*** Materials provided Section Begins ***
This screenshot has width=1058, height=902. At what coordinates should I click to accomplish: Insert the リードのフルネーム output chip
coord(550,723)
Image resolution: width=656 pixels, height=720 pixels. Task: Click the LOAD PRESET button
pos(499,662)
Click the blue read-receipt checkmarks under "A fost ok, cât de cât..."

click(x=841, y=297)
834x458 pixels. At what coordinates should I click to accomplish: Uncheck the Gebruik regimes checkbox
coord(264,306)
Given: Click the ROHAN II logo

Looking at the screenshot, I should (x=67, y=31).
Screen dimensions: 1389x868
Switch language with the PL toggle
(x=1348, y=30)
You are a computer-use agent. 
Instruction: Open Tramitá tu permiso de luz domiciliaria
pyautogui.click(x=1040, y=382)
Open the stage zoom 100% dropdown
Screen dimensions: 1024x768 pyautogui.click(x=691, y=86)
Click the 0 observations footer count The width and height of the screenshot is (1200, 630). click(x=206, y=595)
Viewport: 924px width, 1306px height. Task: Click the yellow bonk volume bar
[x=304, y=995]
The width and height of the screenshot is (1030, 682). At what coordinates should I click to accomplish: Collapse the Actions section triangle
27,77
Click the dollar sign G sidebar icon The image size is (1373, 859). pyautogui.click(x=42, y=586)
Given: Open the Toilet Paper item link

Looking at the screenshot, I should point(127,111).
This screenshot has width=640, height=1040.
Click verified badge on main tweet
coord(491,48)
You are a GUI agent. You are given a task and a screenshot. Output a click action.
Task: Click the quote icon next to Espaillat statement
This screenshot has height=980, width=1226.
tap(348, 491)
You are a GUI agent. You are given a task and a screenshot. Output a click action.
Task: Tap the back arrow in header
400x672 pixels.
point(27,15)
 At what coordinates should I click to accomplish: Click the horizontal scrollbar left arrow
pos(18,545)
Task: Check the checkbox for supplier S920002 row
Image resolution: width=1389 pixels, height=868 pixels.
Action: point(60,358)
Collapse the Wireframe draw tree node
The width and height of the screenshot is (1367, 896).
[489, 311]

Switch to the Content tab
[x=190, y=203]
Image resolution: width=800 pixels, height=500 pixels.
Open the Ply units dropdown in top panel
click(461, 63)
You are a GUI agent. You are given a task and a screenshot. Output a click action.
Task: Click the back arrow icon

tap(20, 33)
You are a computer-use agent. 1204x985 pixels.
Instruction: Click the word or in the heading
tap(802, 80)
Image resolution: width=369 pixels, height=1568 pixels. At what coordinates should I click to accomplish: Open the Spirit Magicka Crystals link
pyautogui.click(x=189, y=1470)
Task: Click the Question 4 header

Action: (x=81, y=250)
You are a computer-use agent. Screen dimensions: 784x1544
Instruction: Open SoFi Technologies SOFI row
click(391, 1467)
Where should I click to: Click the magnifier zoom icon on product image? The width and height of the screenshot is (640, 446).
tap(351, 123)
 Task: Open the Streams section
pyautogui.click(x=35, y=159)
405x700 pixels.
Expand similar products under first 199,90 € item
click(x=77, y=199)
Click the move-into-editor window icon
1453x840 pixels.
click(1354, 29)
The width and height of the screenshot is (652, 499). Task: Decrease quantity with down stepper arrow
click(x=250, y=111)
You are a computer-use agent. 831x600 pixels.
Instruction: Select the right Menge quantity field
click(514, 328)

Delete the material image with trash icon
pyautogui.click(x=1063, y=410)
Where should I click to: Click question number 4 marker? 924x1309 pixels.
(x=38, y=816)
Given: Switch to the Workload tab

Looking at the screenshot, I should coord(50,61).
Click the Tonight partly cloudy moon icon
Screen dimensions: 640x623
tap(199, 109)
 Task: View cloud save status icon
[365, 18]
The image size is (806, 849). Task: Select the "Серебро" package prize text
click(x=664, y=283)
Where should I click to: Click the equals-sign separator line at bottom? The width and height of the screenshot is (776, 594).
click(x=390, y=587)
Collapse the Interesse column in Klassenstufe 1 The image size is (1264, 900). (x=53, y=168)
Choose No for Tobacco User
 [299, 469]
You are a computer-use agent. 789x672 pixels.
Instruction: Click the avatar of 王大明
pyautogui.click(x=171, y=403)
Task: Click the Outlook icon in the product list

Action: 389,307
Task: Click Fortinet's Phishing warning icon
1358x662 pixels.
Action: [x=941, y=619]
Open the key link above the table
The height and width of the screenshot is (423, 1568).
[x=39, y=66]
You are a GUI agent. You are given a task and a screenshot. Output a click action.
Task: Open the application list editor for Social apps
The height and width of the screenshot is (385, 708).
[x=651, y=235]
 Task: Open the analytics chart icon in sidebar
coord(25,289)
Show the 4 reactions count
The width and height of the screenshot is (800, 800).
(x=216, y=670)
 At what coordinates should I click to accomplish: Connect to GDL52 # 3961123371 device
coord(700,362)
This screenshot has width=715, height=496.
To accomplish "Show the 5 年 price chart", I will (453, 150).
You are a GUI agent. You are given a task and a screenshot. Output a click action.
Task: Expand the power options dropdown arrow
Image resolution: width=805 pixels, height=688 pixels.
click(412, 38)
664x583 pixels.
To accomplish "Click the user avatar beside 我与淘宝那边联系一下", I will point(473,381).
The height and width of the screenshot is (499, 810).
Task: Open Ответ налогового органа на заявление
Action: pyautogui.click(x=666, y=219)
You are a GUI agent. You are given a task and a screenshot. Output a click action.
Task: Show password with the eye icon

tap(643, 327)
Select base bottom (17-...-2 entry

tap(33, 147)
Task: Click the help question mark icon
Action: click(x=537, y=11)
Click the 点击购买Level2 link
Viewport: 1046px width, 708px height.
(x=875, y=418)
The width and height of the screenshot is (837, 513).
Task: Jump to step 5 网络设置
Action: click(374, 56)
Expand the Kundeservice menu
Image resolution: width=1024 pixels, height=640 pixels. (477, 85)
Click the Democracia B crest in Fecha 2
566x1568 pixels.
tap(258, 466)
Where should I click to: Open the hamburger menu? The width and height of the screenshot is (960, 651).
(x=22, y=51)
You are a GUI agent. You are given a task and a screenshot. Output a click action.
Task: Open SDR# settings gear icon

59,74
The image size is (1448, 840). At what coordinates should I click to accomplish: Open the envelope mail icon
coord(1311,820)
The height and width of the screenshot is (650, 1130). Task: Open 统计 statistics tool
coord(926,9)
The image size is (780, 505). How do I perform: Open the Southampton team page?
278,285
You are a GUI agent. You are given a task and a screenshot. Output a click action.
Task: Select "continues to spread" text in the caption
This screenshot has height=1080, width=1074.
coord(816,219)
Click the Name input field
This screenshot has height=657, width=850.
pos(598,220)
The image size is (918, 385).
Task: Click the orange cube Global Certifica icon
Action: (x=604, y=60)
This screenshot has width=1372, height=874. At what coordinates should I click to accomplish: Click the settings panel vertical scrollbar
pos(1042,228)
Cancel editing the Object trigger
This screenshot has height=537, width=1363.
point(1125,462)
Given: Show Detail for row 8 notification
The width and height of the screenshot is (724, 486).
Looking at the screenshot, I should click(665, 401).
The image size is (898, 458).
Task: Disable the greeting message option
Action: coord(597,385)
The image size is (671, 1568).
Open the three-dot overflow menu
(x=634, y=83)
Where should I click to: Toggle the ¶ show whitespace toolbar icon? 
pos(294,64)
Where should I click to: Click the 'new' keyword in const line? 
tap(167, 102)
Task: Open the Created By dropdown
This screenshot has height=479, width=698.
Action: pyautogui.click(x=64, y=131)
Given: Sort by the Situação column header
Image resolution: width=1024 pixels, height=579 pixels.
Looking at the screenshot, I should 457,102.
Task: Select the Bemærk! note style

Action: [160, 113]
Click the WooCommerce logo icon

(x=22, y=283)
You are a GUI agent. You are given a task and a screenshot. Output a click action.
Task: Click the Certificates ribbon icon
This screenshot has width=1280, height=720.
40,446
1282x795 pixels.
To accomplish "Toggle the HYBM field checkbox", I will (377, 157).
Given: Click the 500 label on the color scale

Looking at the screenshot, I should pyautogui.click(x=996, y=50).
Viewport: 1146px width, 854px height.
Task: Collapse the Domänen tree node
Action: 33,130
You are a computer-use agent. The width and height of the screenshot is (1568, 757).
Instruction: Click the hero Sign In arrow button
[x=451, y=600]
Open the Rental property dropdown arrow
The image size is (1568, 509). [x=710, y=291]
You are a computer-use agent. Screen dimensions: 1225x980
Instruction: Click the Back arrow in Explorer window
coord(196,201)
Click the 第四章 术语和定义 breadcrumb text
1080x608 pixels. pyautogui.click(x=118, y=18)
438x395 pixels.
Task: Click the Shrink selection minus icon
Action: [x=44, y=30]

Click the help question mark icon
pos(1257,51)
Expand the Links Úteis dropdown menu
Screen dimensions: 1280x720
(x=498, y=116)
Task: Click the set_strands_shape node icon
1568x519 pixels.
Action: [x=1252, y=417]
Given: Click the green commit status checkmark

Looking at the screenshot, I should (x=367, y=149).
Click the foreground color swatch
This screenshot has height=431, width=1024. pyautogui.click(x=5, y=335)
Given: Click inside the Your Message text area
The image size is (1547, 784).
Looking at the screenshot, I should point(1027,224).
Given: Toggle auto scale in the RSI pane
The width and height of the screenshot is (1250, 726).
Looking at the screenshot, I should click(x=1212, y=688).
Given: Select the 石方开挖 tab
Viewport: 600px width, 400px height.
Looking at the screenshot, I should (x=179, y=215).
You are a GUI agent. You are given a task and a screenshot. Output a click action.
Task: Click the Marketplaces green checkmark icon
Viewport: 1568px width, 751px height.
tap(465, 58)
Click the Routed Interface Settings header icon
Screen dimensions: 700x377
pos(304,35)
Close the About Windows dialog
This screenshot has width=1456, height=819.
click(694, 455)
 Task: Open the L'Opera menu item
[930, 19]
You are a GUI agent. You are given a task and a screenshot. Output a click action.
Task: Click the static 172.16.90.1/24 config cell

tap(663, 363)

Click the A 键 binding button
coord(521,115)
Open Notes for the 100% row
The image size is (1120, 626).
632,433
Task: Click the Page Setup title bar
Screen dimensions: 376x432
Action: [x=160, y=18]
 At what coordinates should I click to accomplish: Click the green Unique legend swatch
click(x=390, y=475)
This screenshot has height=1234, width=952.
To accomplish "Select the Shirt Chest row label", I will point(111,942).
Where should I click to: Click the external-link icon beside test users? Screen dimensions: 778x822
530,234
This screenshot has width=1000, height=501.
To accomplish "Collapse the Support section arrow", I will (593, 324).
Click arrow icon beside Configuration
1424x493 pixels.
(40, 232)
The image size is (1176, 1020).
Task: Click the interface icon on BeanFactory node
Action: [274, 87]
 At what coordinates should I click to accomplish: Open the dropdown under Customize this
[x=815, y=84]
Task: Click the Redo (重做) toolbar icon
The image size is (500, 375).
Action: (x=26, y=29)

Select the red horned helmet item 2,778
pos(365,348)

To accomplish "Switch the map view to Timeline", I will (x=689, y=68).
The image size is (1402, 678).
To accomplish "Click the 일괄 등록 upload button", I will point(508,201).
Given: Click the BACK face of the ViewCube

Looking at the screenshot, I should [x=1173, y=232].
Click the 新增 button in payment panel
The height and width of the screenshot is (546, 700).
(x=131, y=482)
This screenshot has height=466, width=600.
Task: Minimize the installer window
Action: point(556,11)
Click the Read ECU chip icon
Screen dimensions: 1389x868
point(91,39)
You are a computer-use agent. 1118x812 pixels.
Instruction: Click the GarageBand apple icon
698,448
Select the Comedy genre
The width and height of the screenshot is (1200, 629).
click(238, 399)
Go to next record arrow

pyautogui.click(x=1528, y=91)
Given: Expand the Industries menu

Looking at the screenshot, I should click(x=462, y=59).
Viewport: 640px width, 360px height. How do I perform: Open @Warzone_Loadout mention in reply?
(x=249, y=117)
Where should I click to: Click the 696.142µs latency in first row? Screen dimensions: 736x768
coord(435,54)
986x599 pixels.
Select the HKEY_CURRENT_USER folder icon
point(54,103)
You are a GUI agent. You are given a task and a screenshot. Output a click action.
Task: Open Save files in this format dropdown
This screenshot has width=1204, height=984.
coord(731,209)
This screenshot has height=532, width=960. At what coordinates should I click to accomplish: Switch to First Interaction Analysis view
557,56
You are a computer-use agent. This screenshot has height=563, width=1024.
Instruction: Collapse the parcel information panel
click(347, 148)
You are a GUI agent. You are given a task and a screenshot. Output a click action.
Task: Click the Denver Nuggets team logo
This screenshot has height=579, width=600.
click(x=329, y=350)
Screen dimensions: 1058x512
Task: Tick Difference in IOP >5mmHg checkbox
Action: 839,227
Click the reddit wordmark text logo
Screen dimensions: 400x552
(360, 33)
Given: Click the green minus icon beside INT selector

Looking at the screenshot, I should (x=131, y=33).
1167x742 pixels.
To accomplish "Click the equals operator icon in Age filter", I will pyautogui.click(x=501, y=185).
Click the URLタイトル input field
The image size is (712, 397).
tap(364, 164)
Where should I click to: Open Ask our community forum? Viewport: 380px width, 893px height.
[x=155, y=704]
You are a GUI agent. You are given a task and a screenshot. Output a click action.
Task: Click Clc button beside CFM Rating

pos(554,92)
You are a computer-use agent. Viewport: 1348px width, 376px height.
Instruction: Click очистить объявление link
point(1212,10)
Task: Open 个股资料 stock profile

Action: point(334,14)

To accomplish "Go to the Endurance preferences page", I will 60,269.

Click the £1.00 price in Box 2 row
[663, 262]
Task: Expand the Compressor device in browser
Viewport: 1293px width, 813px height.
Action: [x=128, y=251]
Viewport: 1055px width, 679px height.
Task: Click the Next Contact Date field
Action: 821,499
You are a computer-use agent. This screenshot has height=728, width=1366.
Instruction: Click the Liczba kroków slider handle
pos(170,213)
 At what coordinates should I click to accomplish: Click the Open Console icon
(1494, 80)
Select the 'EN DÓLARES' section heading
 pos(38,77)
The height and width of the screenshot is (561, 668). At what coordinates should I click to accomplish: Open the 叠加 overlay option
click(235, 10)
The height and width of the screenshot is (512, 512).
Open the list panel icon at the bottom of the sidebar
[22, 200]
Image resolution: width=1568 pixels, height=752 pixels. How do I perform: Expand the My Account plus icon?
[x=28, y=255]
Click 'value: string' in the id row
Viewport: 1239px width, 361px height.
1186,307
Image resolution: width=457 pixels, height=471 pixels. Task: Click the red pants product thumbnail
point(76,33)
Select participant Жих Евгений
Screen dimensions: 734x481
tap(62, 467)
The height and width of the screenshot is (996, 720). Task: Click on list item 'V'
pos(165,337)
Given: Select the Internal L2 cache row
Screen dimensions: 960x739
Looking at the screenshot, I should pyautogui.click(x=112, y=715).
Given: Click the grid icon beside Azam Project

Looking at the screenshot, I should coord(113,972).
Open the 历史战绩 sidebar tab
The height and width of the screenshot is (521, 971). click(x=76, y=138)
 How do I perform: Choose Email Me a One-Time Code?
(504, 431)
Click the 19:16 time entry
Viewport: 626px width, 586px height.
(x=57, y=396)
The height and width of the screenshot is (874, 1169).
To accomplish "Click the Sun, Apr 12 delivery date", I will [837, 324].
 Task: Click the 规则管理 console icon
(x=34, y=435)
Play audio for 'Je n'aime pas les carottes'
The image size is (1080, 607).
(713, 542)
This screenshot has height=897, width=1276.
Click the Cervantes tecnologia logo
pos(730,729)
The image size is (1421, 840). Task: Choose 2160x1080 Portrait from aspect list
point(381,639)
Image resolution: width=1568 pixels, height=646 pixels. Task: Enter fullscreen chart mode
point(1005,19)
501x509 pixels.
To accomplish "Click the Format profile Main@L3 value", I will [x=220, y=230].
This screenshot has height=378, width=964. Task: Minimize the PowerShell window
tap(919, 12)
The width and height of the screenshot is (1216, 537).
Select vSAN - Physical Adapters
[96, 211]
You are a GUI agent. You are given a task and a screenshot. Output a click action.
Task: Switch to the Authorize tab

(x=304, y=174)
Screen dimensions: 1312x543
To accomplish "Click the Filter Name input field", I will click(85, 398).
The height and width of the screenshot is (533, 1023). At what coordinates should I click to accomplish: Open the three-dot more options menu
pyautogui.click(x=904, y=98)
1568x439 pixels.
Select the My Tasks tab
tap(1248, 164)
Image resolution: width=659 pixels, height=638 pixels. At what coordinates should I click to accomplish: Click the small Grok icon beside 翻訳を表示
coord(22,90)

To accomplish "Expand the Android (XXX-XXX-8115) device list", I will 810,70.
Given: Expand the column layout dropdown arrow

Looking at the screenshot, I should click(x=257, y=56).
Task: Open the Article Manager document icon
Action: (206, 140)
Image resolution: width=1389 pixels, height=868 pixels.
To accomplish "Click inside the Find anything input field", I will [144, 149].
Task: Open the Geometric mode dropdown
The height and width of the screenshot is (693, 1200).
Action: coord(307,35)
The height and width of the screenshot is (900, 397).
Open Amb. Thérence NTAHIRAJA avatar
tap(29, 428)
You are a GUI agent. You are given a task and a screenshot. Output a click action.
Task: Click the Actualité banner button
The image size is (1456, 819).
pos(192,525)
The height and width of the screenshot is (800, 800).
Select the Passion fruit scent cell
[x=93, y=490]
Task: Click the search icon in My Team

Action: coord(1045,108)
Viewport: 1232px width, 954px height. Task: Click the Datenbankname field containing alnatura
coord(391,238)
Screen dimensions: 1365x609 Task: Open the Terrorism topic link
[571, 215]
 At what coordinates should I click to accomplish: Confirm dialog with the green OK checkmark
*** Materials provided Section Ends ***
→ **Task**:
Copy each line from the data above that includes "inside".

→ **Worked solution**:
Given: Click inside the Your Message text area
To accomplish "Click inside the Find anything input field", I will [144, 149].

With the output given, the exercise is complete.